The box at ISP-A generates a pre-defined pattern of test messages. The test
messages are send through the border router and the network to a similar
box at ISP-B. Both test-boxes are connected to a clock. By looking at
these clocks when a test message is sent and when it arrives,
one can determine the
delay between these two providers. There are other measurements that
one can do with this setup, this will be discussed in section 2.1.
The test-boxes at both ISP's are identical, thus the process can be
reversed to measure the delay between ISP-B and ISP-A. Also, the boxes
at both ISP's can be used to send test traffic to similar boxes at
other ISP's.
It should be obvious from figure 2 that the clocks
at the two ISP's should be synchronized (in other words, the
time offset between the two clocks should be known and remain
constant) and provide the time with a high accuracy compared to the time
difference that we want to measure. This will be discussed
in more detail below.
In the extreme case where all O(1000) ISP's
in the RIPE-NCC (geographical) area participate in the project, the
test-boxes can be receiving test traffic from and sending it to 1000
other boxes, thus testing all
10002
possible connections.
However, the topology of the Internet is such that it is likely that
one can still do reliable measurements of the performance of the
Internet without having to send test traffic for all 1000000
possible connections. This will be studied.
Although this method can be used to measure the performance of the
internal network of each provider, we want to limit our work to the
external networks only. For this reason, the test-boxes should be located
as close as possible to the border routers of the ISP's, in order to
eliminate any effects caused by the internal networks.
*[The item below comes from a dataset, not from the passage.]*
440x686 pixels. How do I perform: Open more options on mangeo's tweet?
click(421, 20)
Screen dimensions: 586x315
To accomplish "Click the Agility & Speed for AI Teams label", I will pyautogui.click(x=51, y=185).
There are several possibilities for the test traffic that we can
generate:
One-way: A packet is sent from ISP-A to ISP-B, as described
in the previous section.
Two-way: A packet is sent from ISP-A to ISP-B and then
returned to the sender. This principle is used in ``ping'' and
other tools that determine the round trip time.
However, assuming that the paths are known, the results obtained
with one two-way traffic measurement, will simply be the sum of
two the one-way traffic measurements. For this reason, we plan to
use two-way traffic only for independent checks of the one-way
results.
Real life applications: A measurement that a user sees
in a real application, like fetching a WWW-page or downloading
a file by FTP, using a well defined TCP benchmark connection.
In the first instance (phase 1, section 2.1.1), we plan to do one-way
and two-way measurements.
At a later stage (phase 2, section 2.1.2), this
will be expanded to performance
measurements for real life applications. Our measurements will,
already in phase 1,
produce several observables, this will be discussed in section 2.1.3.
The one way test traffic will consist of UDP data packets of 3 different
sizes: small (56 bytes,
as
used by ping and similar tools), medium (576 bytes, the minimum packet
size that any router must handle as a single packet) and large (say,
2048 bytes,
to see the effect of (possible) splitting
data-packets into smaller units and related effects).
The packets will contain:
The address of the sender.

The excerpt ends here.